Near-death experience in flooded Tasman river prompts new direction for US hiker

An American hiker who had a brush with death in a flooded Tasman river last month has abandoned his South Island hiking plans, and is now biking and rafting instead.

Chris Muse, centre, with LandSar volunteers Dwayne Lohmann, left, and Kris Monopoli. Source: Supplied

By Tracy Neal for

Chris Muse, an outdoor guide from Alaska, was swept about 70 metres downstream after attempting to cross a tributary of the Motueka River, in early December.

The 30-year-old had been hiking the South Island section of the Te Araroa Trail, from Ship Cove in the Marlborough Sounds to Bluff.

He said from Murchison this morning that continued poor weather had forced a change in plan.

"And I decided to stop hiking for a little bit and I went to Christchurch and bought a bike and I've been touring around on that for the last month."

Muse said he was now biking to rivers in the Nelson Lakes area, on which he is rafting with an inflatable kayak called a packraft.

"I've been going around and floating down rivers.
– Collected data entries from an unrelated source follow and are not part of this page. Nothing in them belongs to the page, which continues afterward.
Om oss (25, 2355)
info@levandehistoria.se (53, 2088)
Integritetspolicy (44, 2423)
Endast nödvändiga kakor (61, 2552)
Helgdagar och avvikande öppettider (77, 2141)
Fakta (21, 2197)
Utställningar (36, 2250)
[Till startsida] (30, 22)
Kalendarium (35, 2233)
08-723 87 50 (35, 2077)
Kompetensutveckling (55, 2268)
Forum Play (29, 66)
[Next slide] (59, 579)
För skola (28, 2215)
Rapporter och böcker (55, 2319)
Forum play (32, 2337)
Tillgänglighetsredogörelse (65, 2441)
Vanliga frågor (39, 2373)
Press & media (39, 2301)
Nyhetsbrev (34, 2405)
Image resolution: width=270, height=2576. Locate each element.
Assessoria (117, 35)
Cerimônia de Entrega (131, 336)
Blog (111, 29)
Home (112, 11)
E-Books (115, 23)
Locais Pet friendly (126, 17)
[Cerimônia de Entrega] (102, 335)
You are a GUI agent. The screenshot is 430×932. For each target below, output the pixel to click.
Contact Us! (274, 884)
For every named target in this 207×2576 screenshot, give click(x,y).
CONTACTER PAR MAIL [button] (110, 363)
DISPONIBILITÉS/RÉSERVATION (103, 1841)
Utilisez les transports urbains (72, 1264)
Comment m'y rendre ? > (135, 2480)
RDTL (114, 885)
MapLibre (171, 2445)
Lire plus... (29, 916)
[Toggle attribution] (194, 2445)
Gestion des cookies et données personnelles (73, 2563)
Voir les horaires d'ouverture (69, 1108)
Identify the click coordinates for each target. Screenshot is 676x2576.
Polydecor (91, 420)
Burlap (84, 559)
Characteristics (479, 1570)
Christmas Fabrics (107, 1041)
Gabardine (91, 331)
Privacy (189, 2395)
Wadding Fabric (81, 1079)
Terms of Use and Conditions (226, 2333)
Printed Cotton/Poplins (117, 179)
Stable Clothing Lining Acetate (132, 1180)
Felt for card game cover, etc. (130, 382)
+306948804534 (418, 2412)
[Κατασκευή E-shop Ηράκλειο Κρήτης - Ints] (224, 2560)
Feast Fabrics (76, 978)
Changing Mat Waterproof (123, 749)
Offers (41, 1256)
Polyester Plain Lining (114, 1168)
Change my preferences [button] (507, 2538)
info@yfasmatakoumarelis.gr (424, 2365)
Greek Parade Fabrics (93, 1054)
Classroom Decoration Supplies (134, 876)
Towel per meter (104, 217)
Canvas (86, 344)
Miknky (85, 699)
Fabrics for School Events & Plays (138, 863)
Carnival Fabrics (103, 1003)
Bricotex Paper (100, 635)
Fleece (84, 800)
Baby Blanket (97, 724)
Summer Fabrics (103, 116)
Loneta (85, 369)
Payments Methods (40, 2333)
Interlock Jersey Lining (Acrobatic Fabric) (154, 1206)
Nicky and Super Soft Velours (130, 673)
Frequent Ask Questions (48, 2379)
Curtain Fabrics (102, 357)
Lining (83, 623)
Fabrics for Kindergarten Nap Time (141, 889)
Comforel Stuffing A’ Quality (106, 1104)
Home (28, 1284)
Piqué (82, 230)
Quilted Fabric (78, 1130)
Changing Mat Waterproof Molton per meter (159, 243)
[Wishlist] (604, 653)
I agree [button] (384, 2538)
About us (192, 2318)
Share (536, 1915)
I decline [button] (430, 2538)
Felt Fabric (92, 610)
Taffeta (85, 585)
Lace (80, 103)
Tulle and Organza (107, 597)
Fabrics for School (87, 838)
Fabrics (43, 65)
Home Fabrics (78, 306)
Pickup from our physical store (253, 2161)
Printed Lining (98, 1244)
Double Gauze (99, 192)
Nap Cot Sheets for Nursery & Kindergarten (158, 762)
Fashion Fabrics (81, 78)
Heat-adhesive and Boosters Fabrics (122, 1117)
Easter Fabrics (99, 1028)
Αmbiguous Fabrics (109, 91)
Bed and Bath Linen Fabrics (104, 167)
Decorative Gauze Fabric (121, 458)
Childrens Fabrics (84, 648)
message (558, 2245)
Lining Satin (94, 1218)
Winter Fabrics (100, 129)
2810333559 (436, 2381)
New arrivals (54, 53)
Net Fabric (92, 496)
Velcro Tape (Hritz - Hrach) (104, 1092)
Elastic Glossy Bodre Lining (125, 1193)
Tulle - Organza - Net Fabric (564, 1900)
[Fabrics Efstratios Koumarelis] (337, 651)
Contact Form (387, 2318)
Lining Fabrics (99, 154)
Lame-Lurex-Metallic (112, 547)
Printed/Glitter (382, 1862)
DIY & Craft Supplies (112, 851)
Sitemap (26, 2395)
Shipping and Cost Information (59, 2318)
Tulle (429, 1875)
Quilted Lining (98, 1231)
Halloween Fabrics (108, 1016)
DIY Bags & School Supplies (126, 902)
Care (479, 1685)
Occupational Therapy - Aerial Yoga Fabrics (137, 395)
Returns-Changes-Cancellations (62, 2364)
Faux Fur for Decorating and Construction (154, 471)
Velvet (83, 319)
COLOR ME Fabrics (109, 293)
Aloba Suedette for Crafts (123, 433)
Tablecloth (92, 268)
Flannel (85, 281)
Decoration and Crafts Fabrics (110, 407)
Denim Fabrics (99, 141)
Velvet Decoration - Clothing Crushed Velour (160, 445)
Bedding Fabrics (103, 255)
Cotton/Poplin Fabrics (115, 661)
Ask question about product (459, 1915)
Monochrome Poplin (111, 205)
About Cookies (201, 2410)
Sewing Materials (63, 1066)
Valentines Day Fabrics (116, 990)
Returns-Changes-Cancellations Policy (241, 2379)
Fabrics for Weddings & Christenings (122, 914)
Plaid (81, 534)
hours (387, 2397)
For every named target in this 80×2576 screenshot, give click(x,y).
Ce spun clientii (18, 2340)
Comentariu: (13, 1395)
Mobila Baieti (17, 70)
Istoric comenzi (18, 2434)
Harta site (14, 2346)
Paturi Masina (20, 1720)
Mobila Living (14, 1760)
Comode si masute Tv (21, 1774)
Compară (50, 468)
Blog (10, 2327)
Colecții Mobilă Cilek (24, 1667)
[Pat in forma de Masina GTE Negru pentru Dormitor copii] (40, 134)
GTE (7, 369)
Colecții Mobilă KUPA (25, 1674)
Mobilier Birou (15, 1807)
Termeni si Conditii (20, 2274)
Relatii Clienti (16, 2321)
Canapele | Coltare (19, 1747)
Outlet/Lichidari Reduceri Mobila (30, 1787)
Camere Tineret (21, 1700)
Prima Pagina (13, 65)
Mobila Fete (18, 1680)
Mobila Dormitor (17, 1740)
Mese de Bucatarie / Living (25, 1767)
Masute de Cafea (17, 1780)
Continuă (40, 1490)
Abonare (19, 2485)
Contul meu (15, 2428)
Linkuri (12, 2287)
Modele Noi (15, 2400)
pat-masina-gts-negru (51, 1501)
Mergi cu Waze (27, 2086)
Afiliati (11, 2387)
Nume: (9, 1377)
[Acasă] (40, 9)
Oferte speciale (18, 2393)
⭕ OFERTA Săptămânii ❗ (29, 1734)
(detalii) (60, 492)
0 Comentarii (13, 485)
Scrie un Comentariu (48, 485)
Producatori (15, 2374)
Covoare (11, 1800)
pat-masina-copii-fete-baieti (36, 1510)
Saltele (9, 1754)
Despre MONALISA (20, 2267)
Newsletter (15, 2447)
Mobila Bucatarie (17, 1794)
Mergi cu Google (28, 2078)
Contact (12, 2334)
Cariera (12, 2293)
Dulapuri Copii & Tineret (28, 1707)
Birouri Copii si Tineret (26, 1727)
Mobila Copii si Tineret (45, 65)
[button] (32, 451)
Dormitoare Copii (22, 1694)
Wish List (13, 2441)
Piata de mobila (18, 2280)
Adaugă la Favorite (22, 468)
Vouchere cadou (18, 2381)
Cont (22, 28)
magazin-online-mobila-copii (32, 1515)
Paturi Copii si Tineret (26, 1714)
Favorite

I figured it was better than trying to cross them."

Muse's close call came on a day during heavy rain when he had already made several successful river crossings but misjudged the last one entirely.

"The flow was so ... so high that a boulder was set loose in front of me and pushed me back. I lost my footing and luckily I landed on my front so I was able to execute a few solid swim strokes, and at the flow rate it swept me probably 50 to 70 metres downriver to the opposite side of the stream I was on.

"I was able to cling to a boulder just before going into the Motueka (River), which would have ended in certain death."

A search and rescue volunteer prepares to cross the Motueka River to reach Chris Muse last November. Source: New Zealand Police

He managed to clamber to safety but then found himself stuck between two impassable rivers.

Muse activated his personal locator beacon, which sent a message to his local rescue service in Texas, which then informed the New Zealand Rescue Coordination Centre.

The weather was too poor to send out a rescue helicopter, but police and LandSAR volunteers reached him that evening, but were unable to cross the river until the next day.

Muse said New Zealand was described as a mecca for packrafting which was also "big" in Alaska.

He said his near-death experience was not so much a "knock" to his confidence as a prompt to change his plans.

"I didn't necessarily come here to do the trail (Te Araroa). I was just looking for a bit of a change."

Muse aimed to head south to Queenstown, and was currently on his way to Westport, by bike. He would be leaving the country mid-March to return to the United States.